In the last cell, we used torch.utils.data.DataLoader. A dataloader is a container that provides an iterable interface over a dataset. It handles the batching and shuffling and is useful for providing data to the training and validation loops. It also provides a specific parameter to use a collate_fn which is the function that handles the creation of the batches. In our example, this is where we randomly mask some tokens for the MLM objective.

Defining a Language Model (with a JAX/Haiku Transform)#

At this point, we have the model ✅, the tokenizer ✅, and the data for training and validation ✅. The next step is to define the training loop and all the steps that need to be done inside it.

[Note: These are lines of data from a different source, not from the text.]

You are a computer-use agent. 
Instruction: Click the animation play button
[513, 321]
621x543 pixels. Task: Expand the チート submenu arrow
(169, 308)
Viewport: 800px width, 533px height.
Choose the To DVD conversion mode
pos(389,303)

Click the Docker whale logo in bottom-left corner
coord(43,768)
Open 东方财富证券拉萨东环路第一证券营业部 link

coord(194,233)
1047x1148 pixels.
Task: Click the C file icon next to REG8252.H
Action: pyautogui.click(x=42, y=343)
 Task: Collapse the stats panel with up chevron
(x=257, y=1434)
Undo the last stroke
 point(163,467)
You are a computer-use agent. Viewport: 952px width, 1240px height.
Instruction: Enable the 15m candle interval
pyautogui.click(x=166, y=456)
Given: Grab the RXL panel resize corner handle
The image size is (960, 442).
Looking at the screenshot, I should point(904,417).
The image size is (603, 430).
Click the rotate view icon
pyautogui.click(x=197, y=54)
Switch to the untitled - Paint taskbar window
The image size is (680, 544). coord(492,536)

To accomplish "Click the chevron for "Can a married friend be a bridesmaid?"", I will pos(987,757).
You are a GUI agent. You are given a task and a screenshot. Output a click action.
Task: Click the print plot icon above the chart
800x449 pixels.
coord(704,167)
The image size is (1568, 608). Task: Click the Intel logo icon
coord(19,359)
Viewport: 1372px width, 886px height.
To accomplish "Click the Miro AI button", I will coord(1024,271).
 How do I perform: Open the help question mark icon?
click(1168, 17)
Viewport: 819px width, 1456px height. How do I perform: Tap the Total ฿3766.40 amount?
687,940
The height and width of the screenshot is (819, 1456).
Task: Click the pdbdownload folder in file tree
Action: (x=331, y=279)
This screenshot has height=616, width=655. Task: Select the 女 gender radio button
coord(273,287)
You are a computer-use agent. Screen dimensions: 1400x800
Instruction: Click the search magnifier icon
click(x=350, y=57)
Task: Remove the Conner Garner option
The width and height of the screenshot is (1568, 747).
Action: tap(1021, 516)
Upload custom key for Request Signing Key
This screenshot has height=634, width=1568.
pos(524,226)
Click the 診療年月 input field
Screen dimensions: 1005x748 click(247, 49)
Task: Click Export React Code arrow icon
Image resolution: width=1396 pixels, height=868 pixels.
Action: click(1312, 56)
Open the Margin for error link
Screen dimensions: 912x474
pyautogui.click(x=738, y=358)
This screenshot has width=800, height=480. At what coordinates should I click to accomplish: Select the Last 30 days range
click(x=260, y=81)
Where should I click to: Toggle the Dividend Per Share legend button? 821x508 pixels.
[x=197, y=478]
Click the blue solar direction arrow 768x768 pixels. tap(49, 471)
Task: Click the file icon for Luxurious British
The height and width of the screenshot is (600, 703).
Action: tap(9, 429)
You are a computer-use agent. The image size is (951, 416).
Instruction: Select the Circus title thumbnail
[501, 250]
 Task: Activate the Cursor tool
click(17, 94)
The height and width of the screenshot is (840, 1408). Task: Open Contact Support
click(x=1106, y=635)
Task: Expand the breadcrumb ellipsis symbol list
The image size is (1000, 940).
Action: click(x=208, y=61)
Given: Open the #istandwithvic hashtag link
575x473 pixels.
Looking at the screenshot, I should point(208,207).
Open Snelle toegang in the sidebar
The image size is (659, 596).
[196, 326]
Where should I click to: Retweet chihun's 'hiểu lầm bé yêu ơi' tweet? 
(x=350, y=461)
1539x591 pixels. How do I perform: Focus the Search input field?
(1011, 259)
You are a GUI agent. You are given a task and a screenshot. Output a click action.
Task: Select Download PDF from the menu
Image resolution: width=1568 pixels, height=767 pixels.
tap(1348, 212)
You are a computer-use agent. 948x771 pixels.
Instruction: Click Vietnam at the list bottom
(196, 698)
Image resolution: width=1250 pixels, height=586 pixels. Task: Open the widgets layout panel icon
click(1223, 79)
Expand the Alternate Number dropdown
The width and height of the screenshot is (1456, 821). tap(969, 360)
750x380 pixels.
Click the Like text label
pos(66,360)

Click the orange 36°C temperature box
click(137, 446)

Similarly to each component of the mode, we will implement the training loop using Haiku. Before implementing our model let’s first recall a very important concept in JAX/Haiku: the model must be a pure function. This means that it cannot access any data that is not passed to it. This is a very powerful concept because it makes it really easy to parallelize your model and it allows for automatic differentiation 💪.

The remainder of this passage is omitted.